┌──

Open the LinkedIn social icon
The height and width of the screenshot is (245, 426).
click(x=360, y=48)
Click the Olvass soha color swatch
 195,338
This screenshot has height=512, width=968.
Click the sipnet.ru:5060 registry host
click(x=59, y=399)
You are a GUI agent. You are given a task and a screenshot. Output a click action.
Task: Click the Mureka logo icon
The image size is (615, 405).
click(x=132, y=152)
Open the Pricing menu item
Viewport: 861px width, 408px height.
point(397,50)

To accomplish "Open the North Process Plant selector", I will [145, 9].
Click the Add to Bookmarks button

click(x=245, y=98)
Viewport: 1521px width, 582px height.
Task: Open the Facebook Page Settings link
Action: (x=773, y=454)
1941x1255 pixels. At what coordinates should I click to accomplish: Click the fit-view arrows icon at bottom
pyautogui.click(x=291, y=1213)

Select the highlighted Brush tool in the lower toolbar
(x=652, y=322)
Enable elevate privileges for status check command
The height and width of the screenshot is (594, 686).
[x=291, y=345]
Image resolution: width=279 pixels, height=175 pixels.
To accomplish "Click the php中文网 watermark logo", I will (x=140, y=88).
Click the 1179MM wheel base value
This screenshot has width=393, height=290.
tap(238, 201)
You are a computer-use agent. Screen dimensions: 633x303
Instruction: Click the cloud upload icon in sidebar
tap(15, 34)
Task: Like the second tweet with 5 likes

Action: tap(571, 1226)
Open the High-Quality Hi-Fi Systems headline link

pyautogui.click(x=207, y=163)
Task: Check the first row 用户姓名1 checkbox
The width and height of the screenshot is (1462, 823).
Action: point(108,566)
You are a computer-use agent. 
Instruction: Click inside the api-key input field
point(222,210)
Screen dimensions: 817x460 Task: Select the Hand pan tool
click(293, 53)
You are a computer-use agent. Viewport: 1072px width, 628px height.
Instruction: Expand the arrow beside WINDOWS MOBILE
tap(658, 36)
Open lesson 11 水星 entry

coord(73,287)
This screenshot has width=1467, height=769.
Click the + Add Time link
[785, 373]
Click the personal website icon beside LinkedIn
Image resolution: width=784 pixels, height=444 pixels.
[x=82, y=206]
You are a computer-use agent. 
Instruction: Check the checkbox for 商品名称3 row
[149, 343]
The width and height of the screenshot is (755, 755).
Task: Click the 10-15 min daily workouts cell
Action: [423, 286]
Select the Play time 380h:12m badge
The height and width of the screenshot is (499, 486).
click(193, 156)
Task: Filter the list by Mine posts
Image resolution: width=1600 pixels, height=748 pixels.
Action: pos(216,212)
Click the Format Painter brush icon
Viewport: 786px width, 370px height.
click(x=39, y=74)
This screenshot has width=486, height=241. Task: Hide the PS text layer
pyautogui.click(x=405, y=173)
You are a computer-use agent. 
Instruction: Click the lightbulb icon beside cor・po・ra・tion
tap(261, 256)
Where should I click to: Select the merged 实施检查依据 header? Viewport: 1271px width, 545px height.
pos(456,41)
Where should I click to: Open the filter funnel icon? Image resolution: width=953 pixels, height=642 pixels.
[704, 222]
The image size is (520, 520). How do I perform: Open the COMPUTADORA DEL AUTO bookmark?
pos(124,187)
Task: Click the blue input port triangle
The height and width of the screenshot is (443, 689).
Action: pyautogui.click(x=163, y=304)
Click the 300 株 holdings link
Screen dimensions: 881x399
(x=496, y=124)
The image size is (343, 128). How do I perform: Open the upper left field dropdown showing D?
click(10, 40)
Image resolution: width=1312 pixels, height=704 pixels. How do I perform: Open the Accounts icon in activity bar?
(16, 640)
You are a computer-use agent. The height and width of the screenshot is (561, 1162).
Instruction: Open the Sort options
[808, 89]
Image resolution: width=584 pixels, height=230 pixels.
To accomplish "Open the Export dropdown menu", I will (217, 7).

└──

### PROBLEM REQUIREMENTS
Copy out the items above, word for word, from the line containing "You are a GUI" through the line containing "tap(15, 34)", including both of those lines.

### RESPONSE BELOW
You are a GUI agent. You are given a task and a screenshot. Output a click action.
Task: Click the Mureka logo icon
The image size is (615, 405).
click(x=132, y=152)
Open the Pricing menu item
Viewport: 861px width, 408px height.
point(397,50)

To accomplish "Open the North Process Plant selector", I will [145, 9].
Click the Add to Bookmarks button

click(x=245, y=98)
Viewport: 1521px width, 582px height.
Task: Open the Facebook Page Settings link
Action: (x=773, y=454)
1941x1255 pixels. At what coordinates should I click to accomplish: Click the fit-view arrows icon at bottom
pyautogui.click(x=291, y=1213)

Select the highlighted Brush tool in the lower toolbar
(x=652, y=322)
Enable elevate privileges for status check command
The height and width of the screenshot is (594, 686).
[x=291, y=345]
Image resolution: width=279 pixels, height=175 pixels.
To accomplish "Click the php中文网 watermark logo", I will (x=140, y=88).
Click the 1179MM wheel base value
This screenshot has width=393, height=290.
tap(238, 201)
You are a computer-use agent. Screen dimensions: 633x303
Instruction: Click the cloud upload icon in sidebar
tap(15, 34)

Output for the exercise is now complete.